Stored items:
* * * * * * * * *
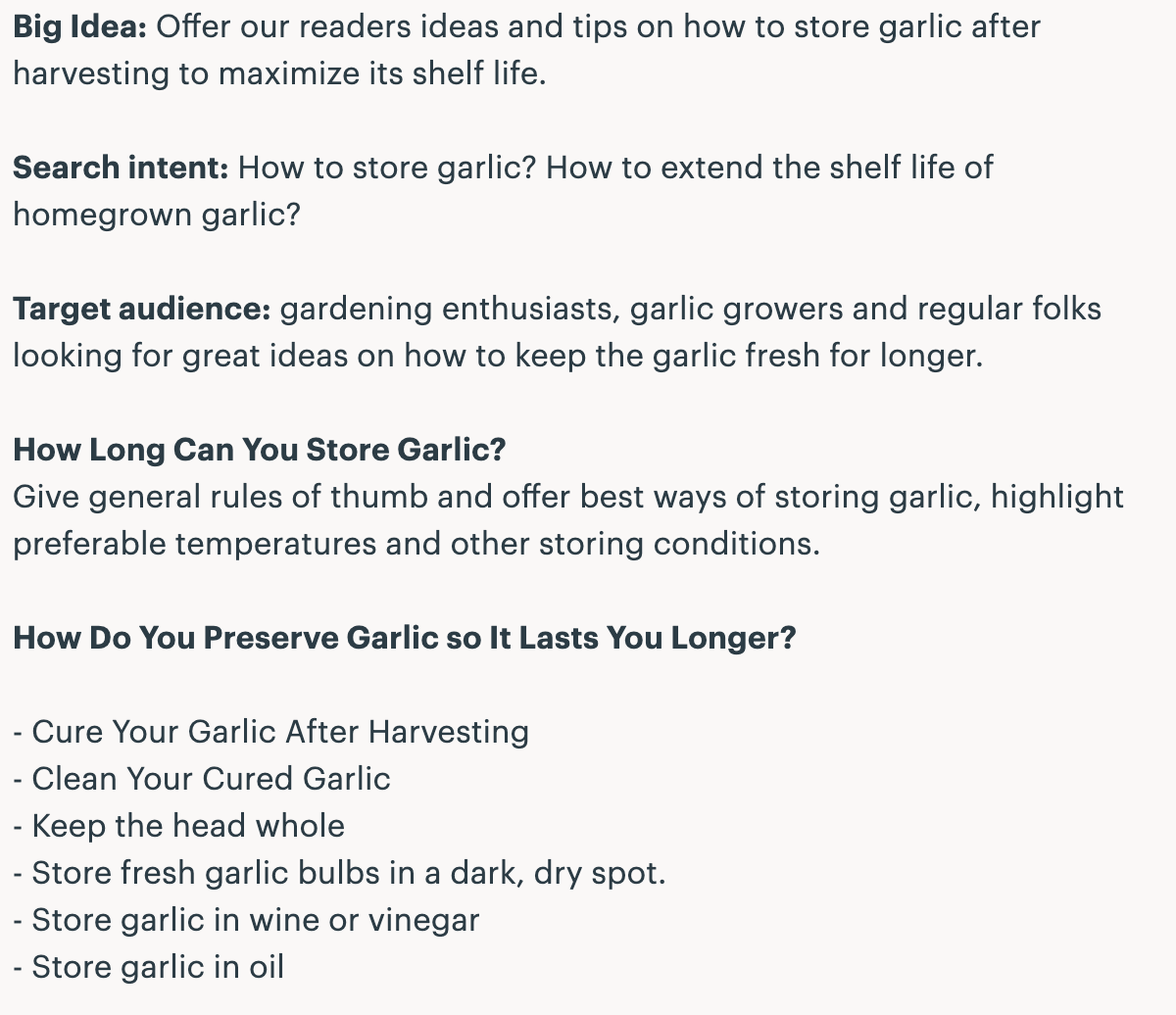Screen dimensions: 1176x1015
Task: Click the words 'other storing conditions'
Action: click(634, 544)
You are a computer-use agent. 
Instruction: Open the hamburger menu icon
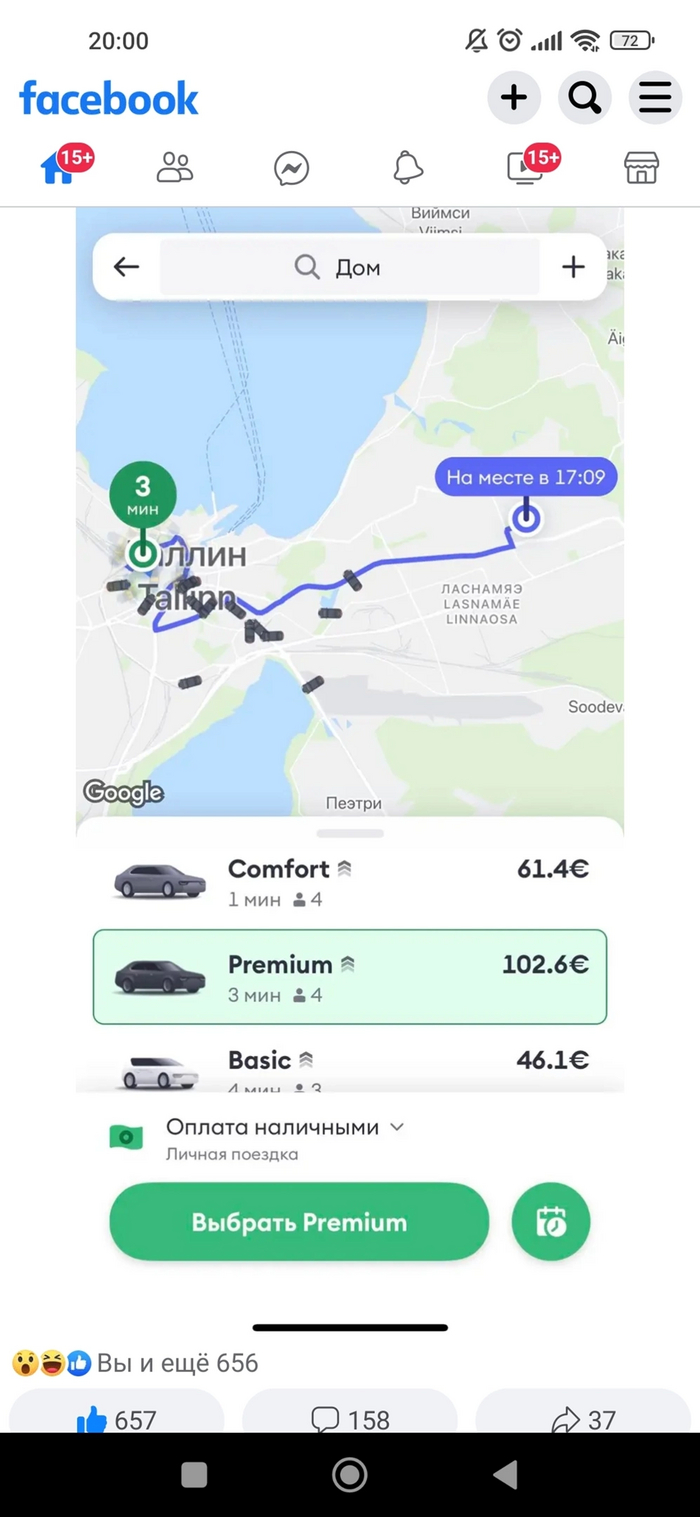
* * * * * * * * *
**YOUR GOAL**
From the line with "You are a computer-use agent." down to the final line of the entries above, repeat each line exactly; omit the pictures.

**EXPECTED ANSWER**
You are a computer-use agent. 
Instruction: Open the hamburger menu icon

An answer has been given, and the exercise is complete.